The All-domain Anomaly Resolution Office — AARO — is the Pentagon’s official UFO investigation unit. Created by Congress in 2022, it was supposed to bring transparency and rigor to a topic the government had dodged for decades.
Three years in, the office has failed to deliver on key promises. Congressional mandates have gone unfulfilled. Critical evidence has gone missing. And the people who pushed hardest for AARO’s creation are now among its loudest critics.
The Missing Reports
Congress required AARO to produce specific deliverables. As of early 2026, two major ones remain outstanding:
1. Historical Record Report, Volume II
AARO published Volume I in February 2024 — a review of U.S. government involvement with UAP dating back to 1945. It concluded there was no evidence of extraterrestrial technology. Volume II, mandated by Section 6802 of the FY2023 National Defense Authorization Act, was supposed to follow. It hasn’t appeared.
2. The 2025 Annual Report
AARO is required to submit an annual consolidated report to Congress on UAP activity. The FY2024 report was published in late 2024. The 2025 report has not been released.
Christopher Mellon, former Deputy Assistant Secretary of Defense for Intelligence and now Chairman of the Board of the UAP Disclosure Fund, put it bluntly:
“AARO has yet to fulfill its statutory obligations. It has released neither the second volume of a congressionally mandated report on government involvement with UAP nor the required 2025 annual report.”
The Data Problem
Beyond the missing reports, there’s a deeper issue: AARO may not be getting the data it needs.
Satellite Imagery That Vanished
Mellon told Congress about a specific case: satellite imagery of a fast-moving UAP had been reviewed by government officials years ago. When Senate Armed Services and Intelligence Committee staff requested the report from AARO — then led by Dr. Sean Kirkpatrick — AARO claimed to have no record of any UAP satellite imagery.
Either the imagery was never shared with AARO, or it was lost. Neither answer is acceptable for an office tasked with centralizing UAP data.

NORAD’s Missing Reports
NORAD tracks thousands of “uncorrelated tracks” annually — radar contacts that don’t match any known aircraft. Fighters are sometimes scrambled to investigate. Yet these incidents do not appear to be reported to AARO.
Mellon described a “near-total absence of UAP reporting from the massive radar and space surveillance systems operated by the U.S. military and Intelligence Community.” Over 1,200 tactical UAP reports have been submitted to AARO since 2022 — but the big surveillance systems aren’t feeding in.
Agency Non-Cooperation
The Air Force and CIA are not fully cooperating with AARO’s data collection, according to Mellon’s congressional testimony. Information remains siloed in separate agencies, and AARO lacks the authority — or the will — to compel access.

The Leadership Turnover
AARO has already burned through its founding leadership:
| Period | Director | Notes |
|---|---|---|
| July 2022 – Dec 2023 | Dr. Sean Kirkpatrick | First director; retired after 18 months |
| Dec 2023 – Aug 2024 | Tim Phillips (acting) | Deputy director; interim leadership |
| Aug 2024 – present | Dr. Jon Kosloski | Former NSA researcher; current director |
Kirkpatrick’s departure after just 18 months raised questions. He later published op-eds criticizing the political dynamics around UAP disclosure, suggesting the issue had become more about politics than science.
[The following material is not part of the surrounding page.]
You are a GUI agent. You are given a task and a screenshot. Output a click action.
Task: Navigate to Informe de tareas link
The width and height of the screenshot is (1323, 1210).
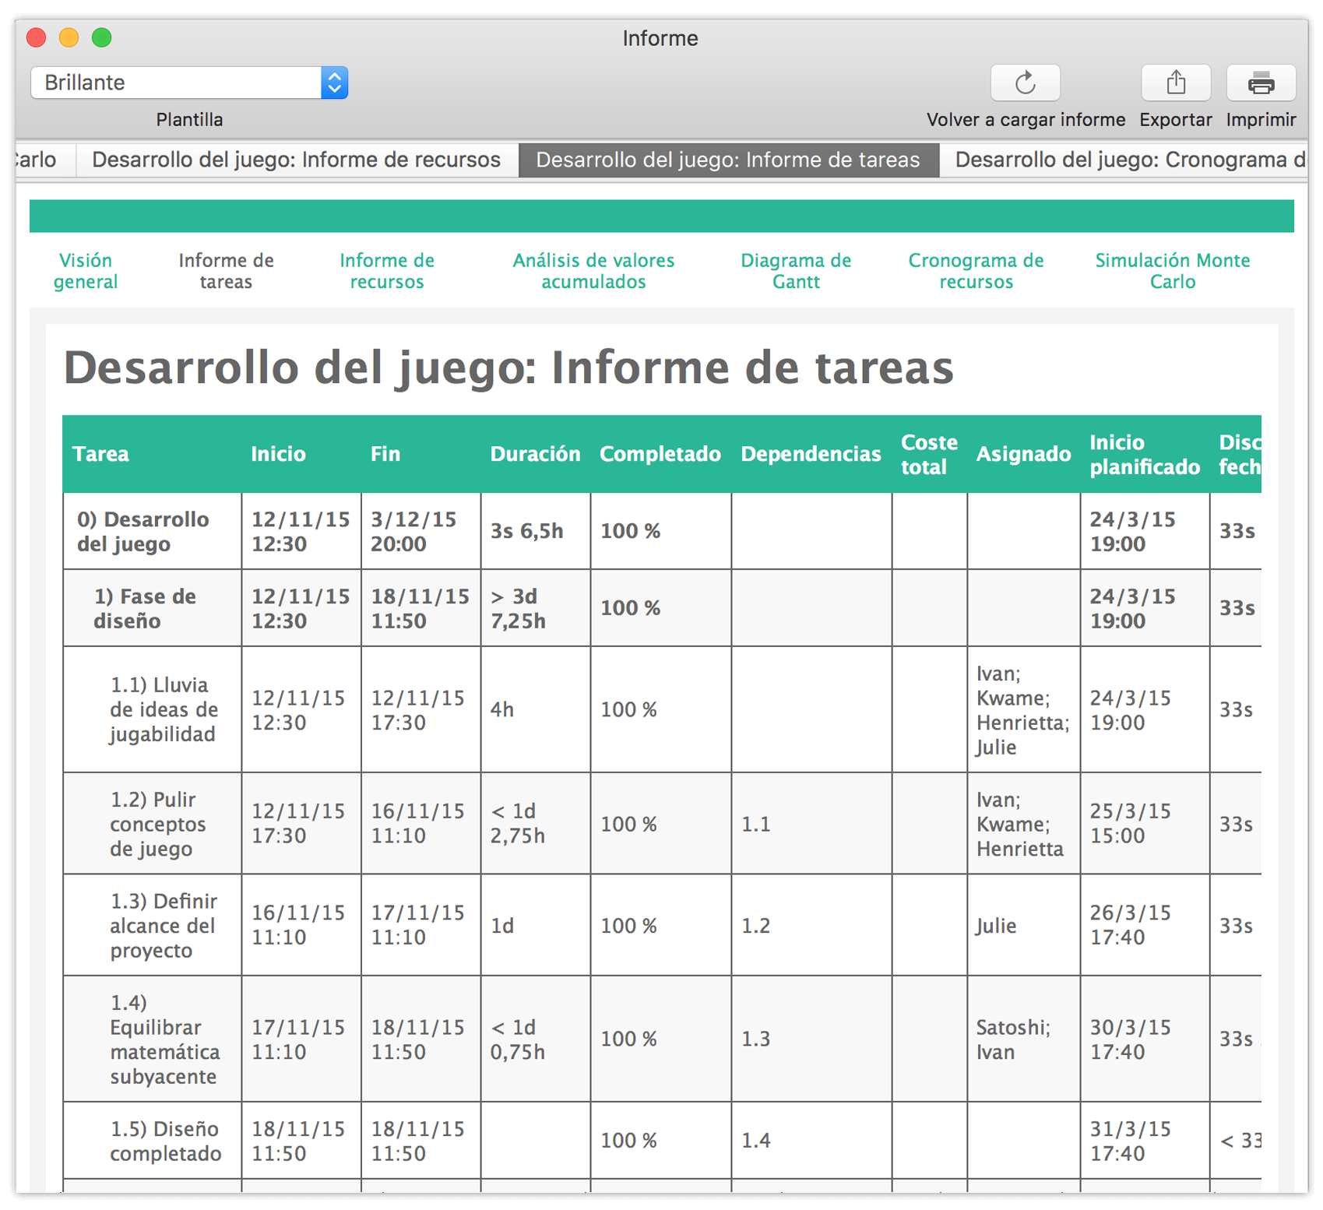(x=225, y=271)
Kosloski, a physicist with 20+ years at NSA, has set three priorities: partnerships, transparency, and scaling up. In November 2024, he testified before the Senate Armed Services Committee:
“AARO has discovered no verifiable evidence of extraterrestrial beings, activity, or technology.”
He reported that AARO holds over 1,600 UAP reports, with 757 of sufficient quality for analysis. Most resolved cases are birds, balloons, drones, or other conventional objects.
The Volume I Problem
Even the report AARO did deliver has drawn criticism. The Historical Record Report Vol. I concluded — across 63 pages — that the U.S. government has found no evidence of extraterrestrial technology or alien contact.
The UAP Caucus and multiple members of Congress have challenged the report, citing:
- Contradictions with testimony from credible witnesses like David Grusch
- Dismissal of compelling witness accounts without adequate investigation
- Inconsistencies between the report’s conclusions and evidence presented in congressional hearings
- Lack of access to programs and data that witnesses have described under oath
The Whistleblower Gap
Congress has passed protections for UAP whistleblowers, but concerns remain. A September 2025 House hearing found that the federal government has “failed to provide adequate information to Americans” on UAP programs. Witnesses testified that “withholding information undermines Americans’ confidence in the federal government.”
The hearing emphasized the need to protect whistleblowers from retribution and to address how UAP-related information is classified.
What Needs to Happen
Mellon has outlined specific recommendations:
- Compel full cooperation from Air Force, CIA, and NORAD with AARO’s data collection
- Deliver the missing reports — Volume II and the 2025 annual report
- Audit AARO’s data pipeline to ensure all relevant UAP incidents are being captured
- Strengthen AARO’s authority to access classified programs described by whistleblowers
- Establish consequences for agencies that fail to share UAP-related information
As Mellon wrote: “The public’s trust has been eroded and must be restored. Fulfilling reporting obligations is a good step in that direction.”
Whether Trump’s recent directive to release UFO files will accelerate this process or simply add another layer of political noise remains to be seen. The structural problems at AARO — data silos, agency resistance, unfulfilled mandates — won’t be solved by a social media post.